Should Mr. Trump be elected, he could seek to have his Justice Department dismiss the charges. Even without that step, department policy forbids prosecuting a sitting president.
Federal Election Subversion Case
Last summer, Mr. Smith charged Mr. Trump with conspiring to subvert democracy and stay in power against the will of voters following his loss in the 2020 election.
The case has been frozen in place since early December as a series of courts in Washington have considered an expansive and novel claim he has raised in his own defense: that he is immune to all of the charges in the indictment because they arose from official acts he took while he was president.
In a few weeks, the Supreme Court is expected to render a final decision on the question of immunity, and the ruling by the justices will go a long way in determining whether the case will go to trial sooner rather than later.
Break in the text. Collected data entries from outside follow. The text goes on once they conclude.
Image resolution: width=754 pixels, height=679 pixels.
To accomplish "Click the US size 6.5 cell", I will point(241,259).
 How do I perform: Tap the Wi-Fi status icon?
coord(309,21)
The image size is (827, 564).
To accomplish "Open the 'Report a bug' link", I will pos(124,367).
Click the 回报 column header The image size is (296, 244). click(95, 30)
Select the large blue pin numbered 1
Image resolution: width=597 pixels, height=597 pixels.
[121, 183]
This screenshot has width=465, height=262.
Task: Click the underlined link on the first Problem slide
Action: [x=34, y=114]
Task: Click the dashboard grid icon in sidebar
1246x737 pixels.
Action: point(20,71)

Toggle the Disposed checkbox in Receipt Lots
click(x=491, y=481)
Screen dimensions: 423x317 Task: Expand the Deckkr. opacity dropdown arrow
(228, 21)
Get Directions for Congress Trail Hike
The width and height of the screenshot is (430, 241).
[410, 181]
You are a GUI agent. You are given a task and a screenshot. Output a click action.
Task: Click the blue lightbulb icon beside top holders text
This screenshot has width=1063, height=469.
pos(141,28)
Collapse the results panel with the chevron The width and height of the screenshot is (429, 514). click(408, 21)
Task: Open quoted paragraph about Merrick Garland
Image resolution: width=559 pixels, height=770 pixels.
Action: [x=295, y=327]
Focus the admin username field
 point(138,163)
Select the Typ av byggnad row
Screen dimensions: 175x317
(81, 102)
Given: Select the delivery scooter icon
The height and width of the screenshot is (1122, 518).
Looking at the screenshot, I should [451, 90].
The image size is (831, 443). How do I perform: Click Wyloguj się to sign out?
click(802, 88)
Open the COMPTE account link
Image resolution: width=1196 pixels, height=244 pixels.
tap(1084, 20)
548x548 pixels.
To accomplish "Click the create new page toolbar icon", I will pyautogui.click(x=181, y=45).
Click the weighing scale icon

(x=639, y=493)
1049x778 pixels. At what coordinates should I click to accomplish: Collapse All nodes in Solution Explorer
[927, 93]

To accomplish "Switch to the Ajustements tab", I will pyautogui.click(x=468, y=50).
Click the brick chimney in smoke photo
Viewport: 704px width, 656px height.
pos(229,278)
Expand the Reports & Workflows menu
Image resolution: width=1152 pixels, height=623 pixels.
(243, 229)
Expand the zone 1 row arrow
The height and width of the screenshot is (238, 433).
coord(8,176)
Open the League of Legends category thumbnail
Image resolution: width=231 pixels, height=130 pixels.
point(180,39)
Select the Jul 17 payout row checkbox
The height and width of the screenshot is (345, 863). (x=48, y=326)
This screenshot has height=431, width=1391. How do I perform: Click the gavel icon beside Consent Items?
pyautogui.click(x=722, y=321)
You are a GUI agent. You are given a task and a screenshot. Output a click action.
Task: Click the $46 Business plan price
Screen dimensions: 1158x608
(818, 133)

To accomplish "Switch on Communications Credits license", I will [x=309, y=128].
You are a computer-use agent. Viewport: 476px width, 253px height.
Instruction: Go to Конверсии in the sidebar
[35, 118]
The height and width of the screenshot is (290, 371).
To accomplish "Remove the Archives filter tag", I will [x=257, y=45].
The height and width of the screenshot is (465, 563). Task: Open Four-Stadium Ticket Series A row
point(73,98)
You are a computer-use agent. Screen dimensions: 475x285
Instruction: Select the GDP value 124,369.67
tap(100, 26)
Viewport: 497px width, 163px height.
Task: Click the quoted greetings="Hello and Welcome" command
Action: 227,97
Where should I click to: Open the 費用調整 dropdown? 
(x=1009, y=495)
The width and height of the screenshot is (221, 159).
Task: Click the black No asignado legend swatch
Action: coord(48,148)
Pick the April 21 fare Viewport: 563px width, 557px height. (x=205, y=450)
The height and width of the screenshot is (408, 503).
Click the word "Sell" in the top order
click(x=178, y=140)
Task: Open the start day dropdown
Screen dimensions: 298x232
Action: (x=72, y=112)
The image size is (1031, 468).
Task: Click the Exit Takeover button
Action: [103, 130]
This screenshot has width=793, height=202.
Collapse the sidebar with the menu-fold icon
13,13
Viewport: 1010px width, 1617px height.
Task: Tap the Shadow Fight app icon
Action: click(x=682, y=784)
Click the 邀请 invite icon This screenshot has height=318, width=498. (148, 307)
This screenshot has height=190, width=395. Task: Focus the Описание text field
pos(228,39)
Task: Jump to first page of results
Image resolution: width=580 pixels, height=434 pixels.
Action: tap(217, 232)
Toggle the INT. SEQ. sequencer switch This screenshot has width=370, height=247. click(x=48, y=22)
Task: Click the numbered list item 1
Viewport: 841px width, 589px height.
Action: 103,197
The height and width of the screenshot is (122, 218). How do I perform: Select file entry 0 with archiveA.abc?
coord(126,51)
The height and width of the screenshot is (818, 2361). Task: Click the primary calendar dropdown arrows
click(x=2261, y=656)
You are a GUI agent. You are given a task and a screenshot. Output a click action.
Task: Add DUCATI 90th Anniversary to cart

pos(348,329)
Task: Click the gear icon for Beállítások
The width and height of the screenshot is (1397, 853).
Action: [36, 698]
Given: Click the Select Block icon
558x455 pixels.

There is a narrow path for a trial to be held before November. But it is probably more likely that the case will be sent back to the district court judge, Tanya S. Chutkan, to determine which of the charges stemmed from official acts and which should be thought of as strictly private ones. That process, which could affect the scope of the charges a jury ends up hearing, could take weeks or even months to complete.
The Supreme Court is expected to rule soon on another case that could affect the scope and timing of the election interference prosecution. That case concerns the viability of a federal obstruction law that prosecutors have used to accuse Mr. Trump of encouraging a mob of his supporters to disrupt the certification of the election that took place at the Capitol on Jan. 6, 2021.
Georgia Election Case
Mr. Trump and 18 of his allies were indicted in Fulton County, Ga., last August, in a broad election interference case. The case was brought by the Fulton County district attorney, Fani T. Willis.
But the complex racketeering case is highly unlikely to go to trial this year. Part of the delay stems from recent revelations of an affair between Ms. Willis and the lawyer she hired to run the case, Nathan Wade. Defense lawyers said it created an untenable conflict of interest.
The presiding judge, Scott McAfee, held a number of hearings on the topic earlier this year, but ultimately decided not to disqualify Ms. Willis, as long as Mr. Wade stepped aside, which he did.
Those hearings are hardly the only matter weighing on the case. Dozens of pretrial motions have yet to be resolved, including recent sparring over the precedent in a legal case from the 1890s. Then there are appeals. Defense lawyers have appealed the disqualification decision to the Georgia Court of Appeals, while Ms. Willis’s office has appealed Judge McAfee’s decision to quash a few charges.
Legal observers think a trial is likely to take place sometime next year, but if Mr. Trump is elected president, it may take place without him. Whether a sitting president can be tried in a state court is an untested legal matter that is sure to be fought out in higher courts.
Four of the 19 original defendants have already pleaded guilty and taken deals with the prosecution, including Sidney Powell, once one of Mr. Trump’s most vocal and outspoken defenders, and Kenneth Chesebro, a legal architect of the plan to deploy fake electors who has become a witness in five different state election inquiries.
Jenna Ellis, another defendant and a former Trump lawyer, said in court during her tearful guilty plea: “If I knew then what I know now, I would have declined to represent Donald Trump in these postelection challenges,” adding, “I look back on this experience with deep remorse.”